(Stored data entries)
═══

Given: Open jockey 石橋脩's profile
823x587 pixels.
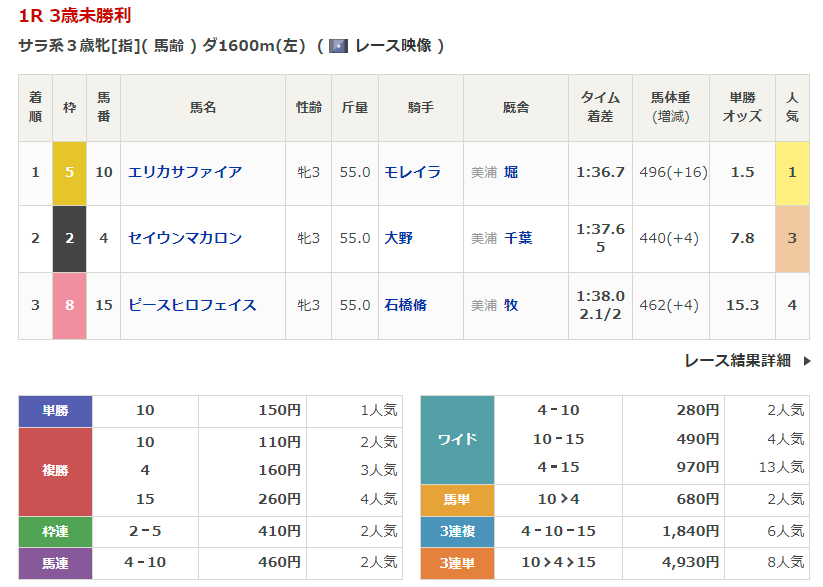Looking at the screenshot, I should click(405, 305).
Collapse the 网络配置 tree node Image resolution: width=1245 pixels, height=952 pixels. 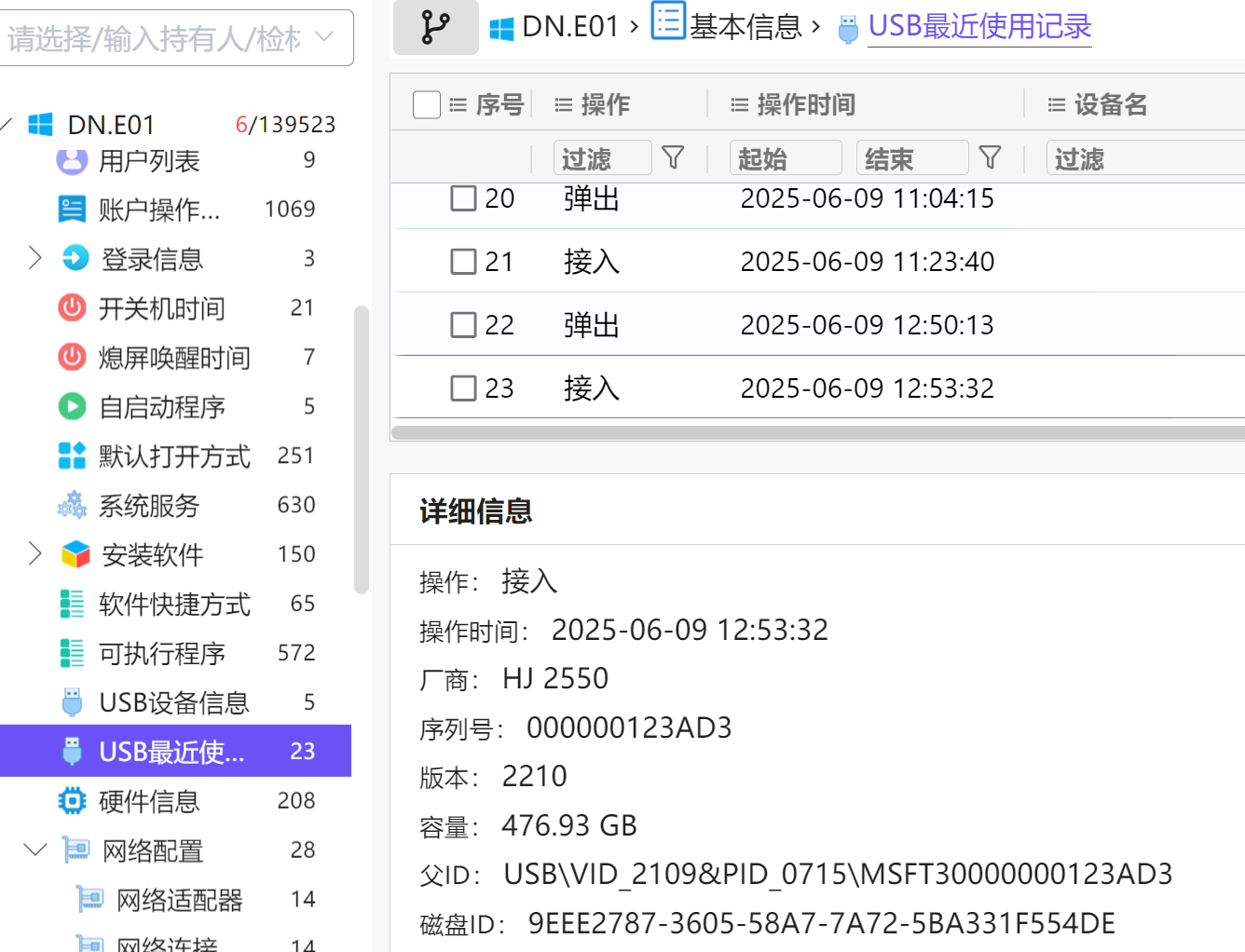pos(35,850)
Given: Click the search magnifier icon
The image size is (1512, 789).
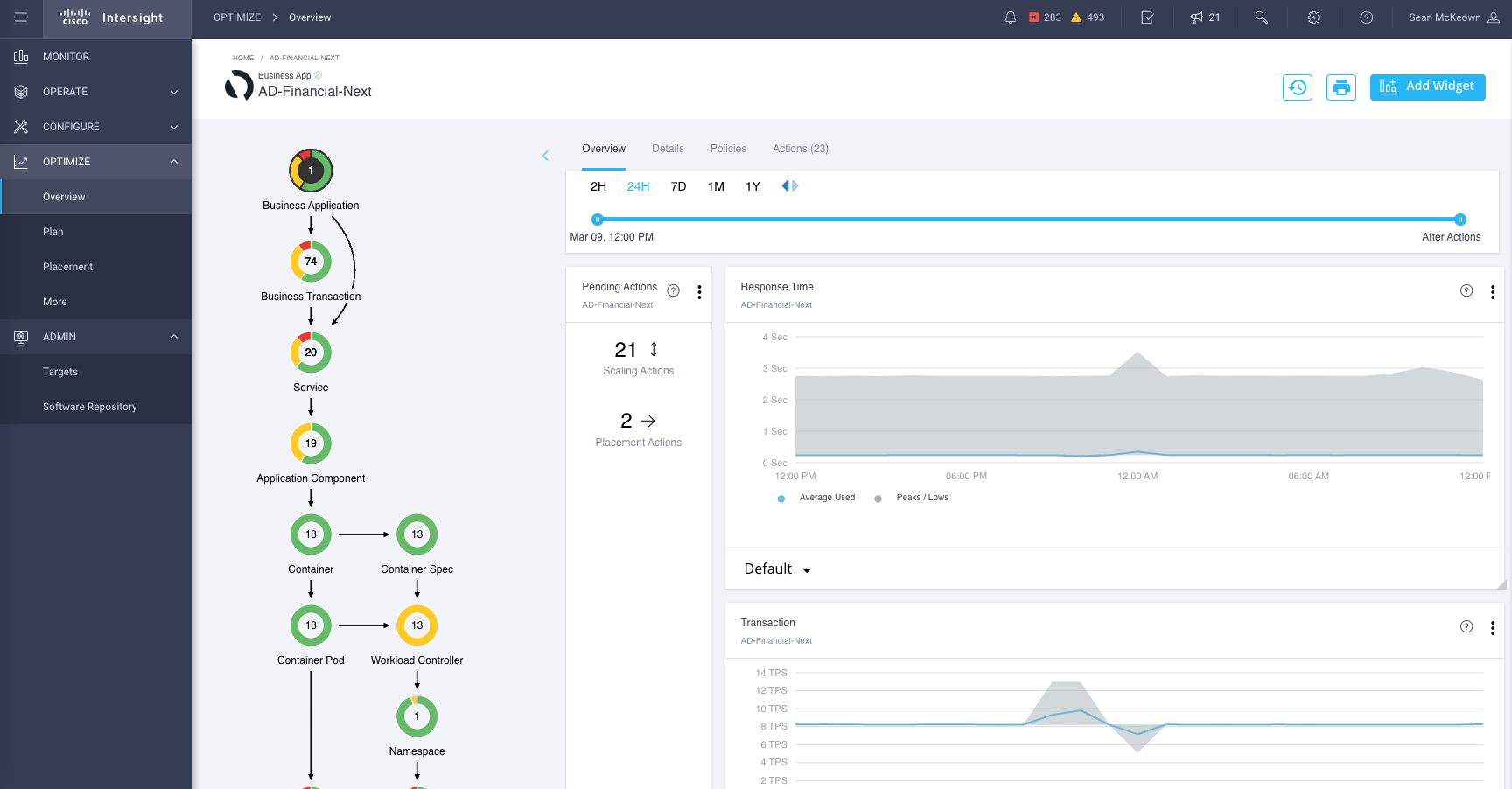Looking at the screenshot, I should coord(1261,17).
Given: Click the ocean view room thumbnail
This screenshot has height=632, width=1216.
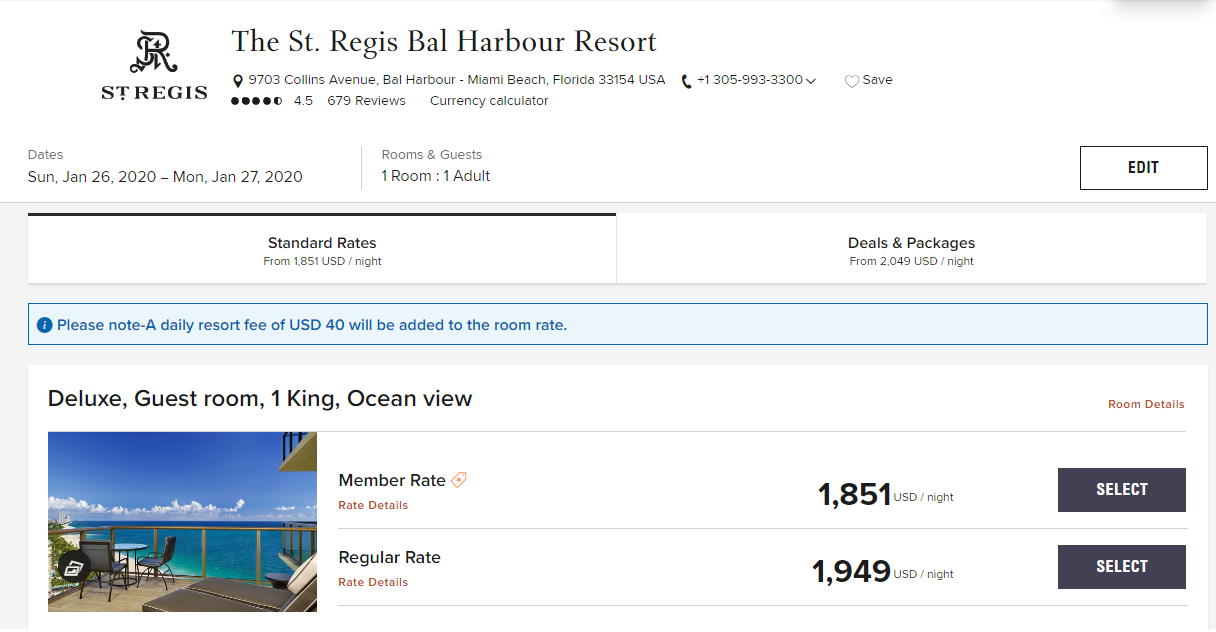Looking at the screenshot, I should tap(182, 522).
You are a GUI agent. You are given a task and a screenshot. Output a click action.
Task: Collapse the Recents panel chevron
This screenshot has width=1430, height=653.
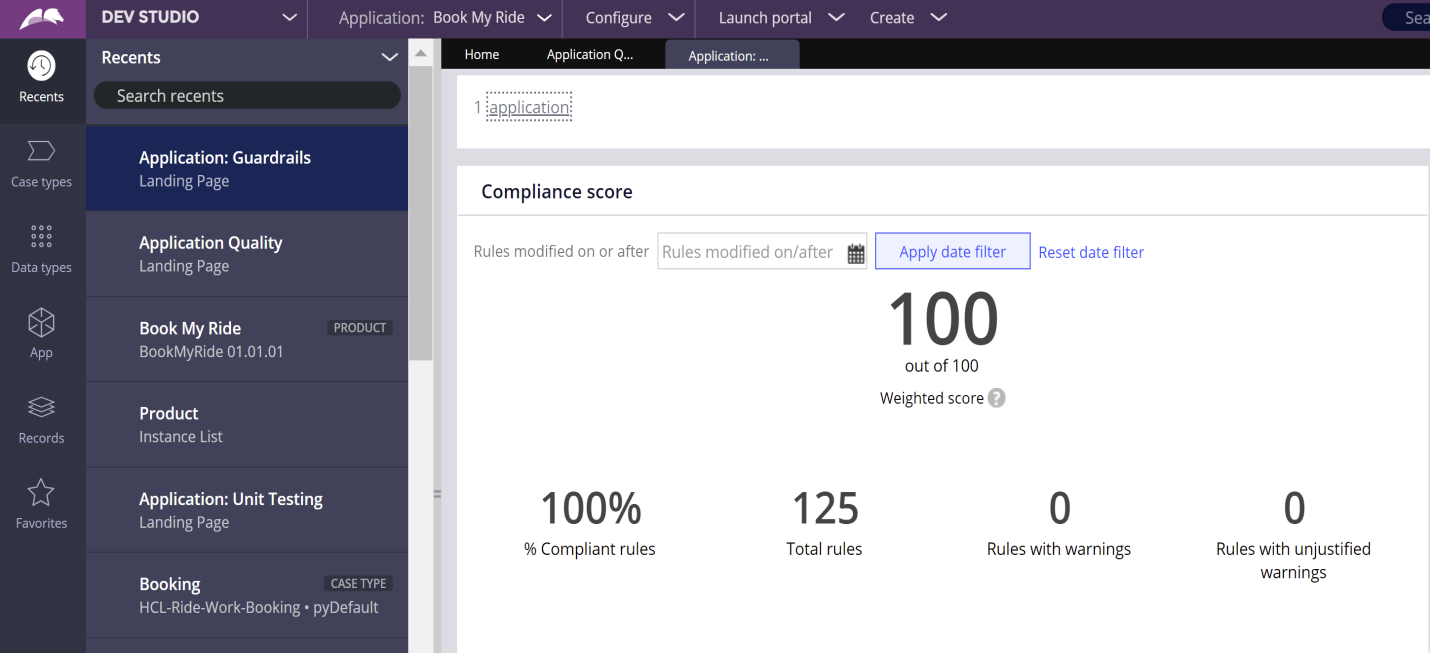click(x=390, y=58)
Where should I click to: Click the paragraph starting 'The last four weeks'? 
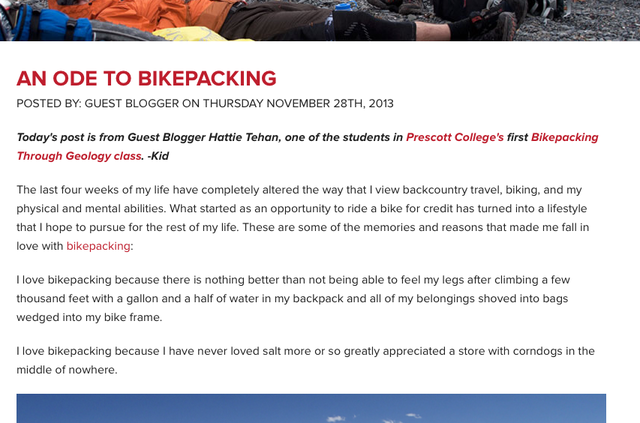pyautogui.click(x=303, y=218)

═══

__Required action__
Set down word for word every line from the one containing "The image size is (1512, 789)." through the last line of the records above, both ends included. Leave out the pictures.

__Solution to this task__
The image size is (1512, 789).
Looking at the screenshot, I should coord(1261,17).
Given: Click the ocean view room thumbnail
This screenshot has height=632, width=1216.
Looking at the screenshot, I should tap(182, 522).
You are a GUI agent. You are given a task and a screenshot. Output a click action.
Task: Collapse the Recents panel chevron
This screenshot has width=1430, height=653.
click(x=390, y=58)
Where should I click to: Click the paragraph starting 'The last four weeks'? 
pyautogui.click(x=303, y=218)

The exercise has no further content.